L’annonce est tombée comme un coup de massue. Pour Khelga Pirogova, militante russe en exil, le diagnostic d’un cancer avancé a brutalement modifié sa perception de la résistance. Auparavant convaincue de devoir incarner une force indestructible face au pouvoir, elle admet désormais que la maladie lui a appris la vulnérabilité. Cette révélation personnelle survient dans un contexte où la dissidence russe, exsangue après la répression des réseaux de l’opposant Alexeï Navalny et la guerre en Ukraine, tente de se réorganiser depuis l’étranger.

Ancienne élue municipale à Novossibirsk sous la bannière d’une coalition soutenant Navalny, Khelga Pirogova a dû fuir la Russie en 2022, alors qu’elle était enceinte, pour échapper à des poursuites judiciaires. Réfugiée à Vilnius, elle travaille désormais pour une organisation investiguant la corruption des élites russes. C’est là qu’elle a appris, début 2025, être atteinte d’un cancer.
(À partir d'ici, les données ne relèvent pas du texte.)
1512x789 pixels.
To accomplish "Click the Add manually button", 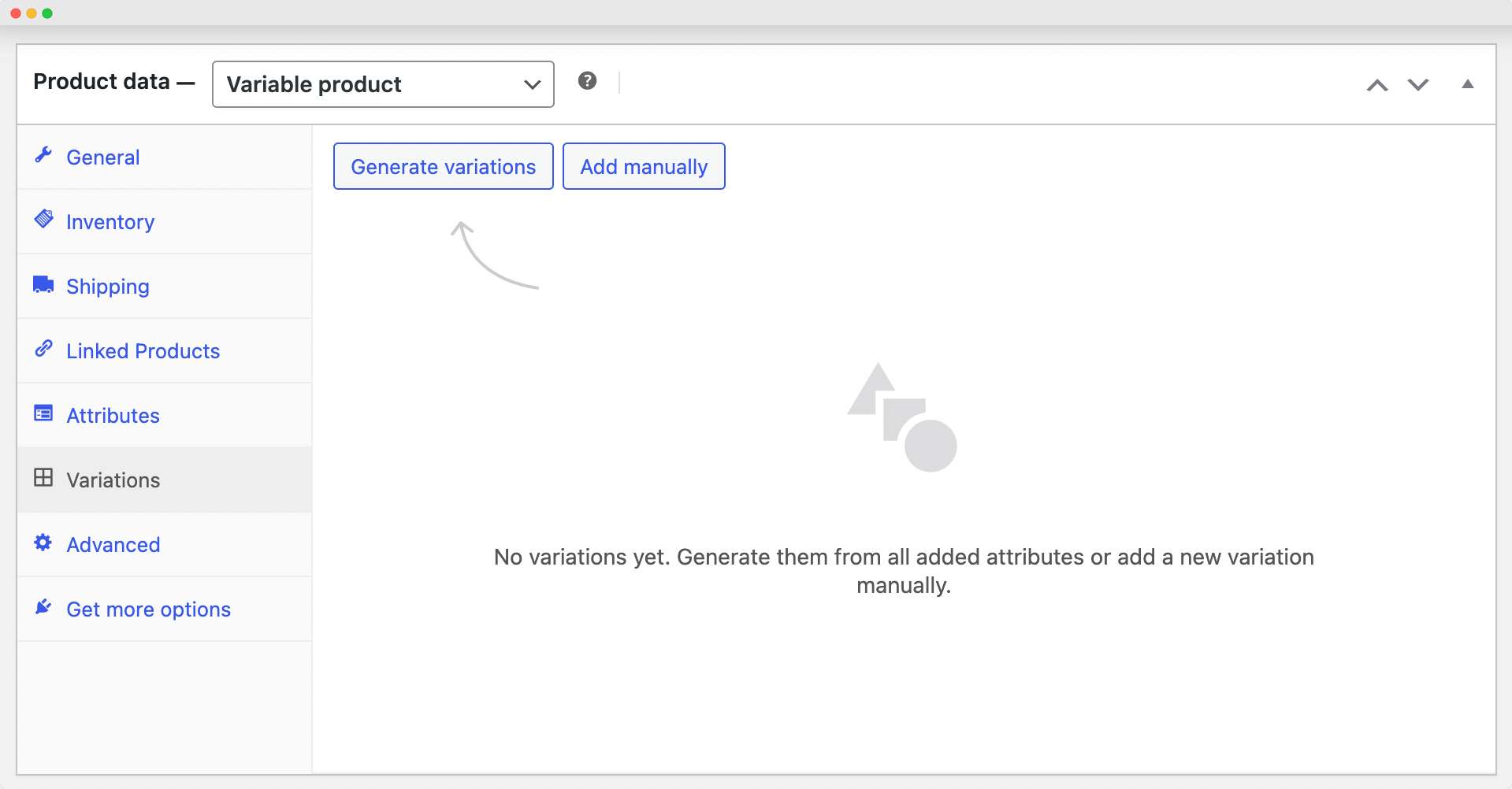I will click(x=644, y=167).
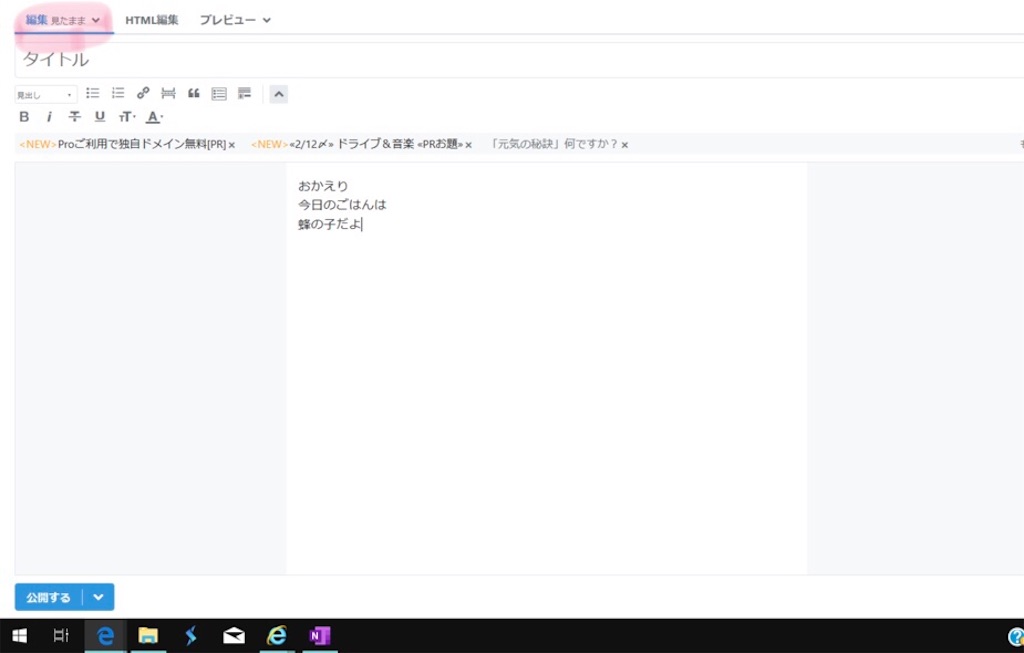
Task: Create an unordered bullet list
Action: point(93,93)
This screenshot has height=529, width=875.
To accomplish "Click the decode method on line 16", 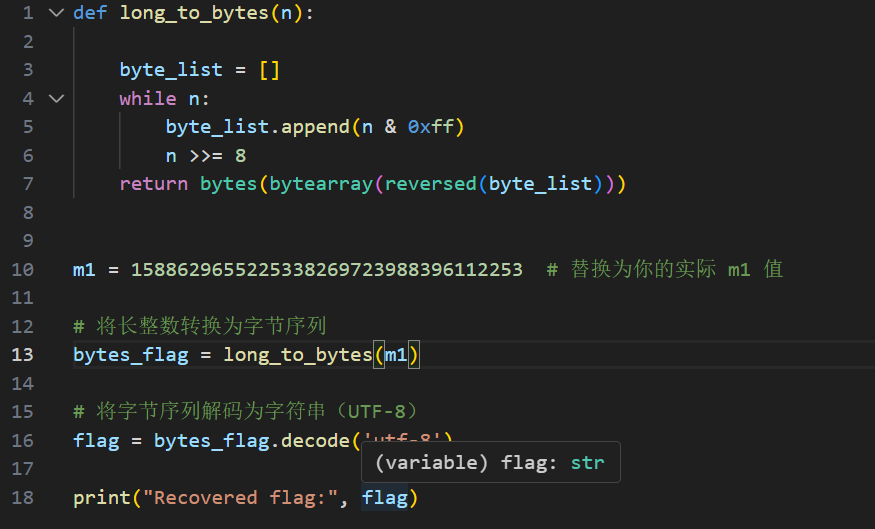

Après une première erreur de diagnostic catastrophique, un lourd traitement a débuté, associant chimiothérapie et radiothérapie.

Sur les réseaux sociaux, elle documente avec une franchise déconcertante son quotidien de patiente, évoquant la fatigue extrême, les effets secondaires des médicaments et la lutte pour maintenir son poids. Cette transparence, dit-elle, constitue une forme de thérapie et lui vaut un soutien considérable de la part de ses abonnés. Elle a surnommé cette série de vidéos le « journal d’une vampire », une métaphore de l’énergie que la maladie semble lui siphonner.

Parallèlement à ce combat intime, son engagement politique se poursuit. Elle établit même un parallèle entre sa lutte contre la maladie et celle menée contre le régime de Vladimir Poutine, soulignant que ces deux adversaires exigent une endurance et des soutiens extérieurs. Une campagne de financement participatif a ainsi permis de réunir les fonds nécessaires à son traitement par immunothérapie, une « magie » à laquelle elle dit devoir sa survie.

Depuis son bureau lituanien, Khelga Pirogova observe avec attention les évolutions en Russie. Elle note l’émergence, malgré une répression féroce, d’une nouvelle génération de militants qui abordent avec prudence des problématiques locales, sans toutefois défier frontalement le pouvoir central. Déclarée « agent de l’étranger » par Moscou, elle se garde de citer des noms pour ne pas exposer ces activistes.

Son objectif, et celui de son équipe, reste de documenter les abus du système et de préparer l’avenir. Elle espère vivre assez longtemps pour assister à la fin du règne de Vladimir Poutine et voir comment la société russe pourra alors s’attaquer à la corruption endémique. En attendant, elle cohabite avec son cancer, déterminée à ne pas abandonner son travail, convaincue que chaque effort compte pour limiter l’emprise du Kremlin.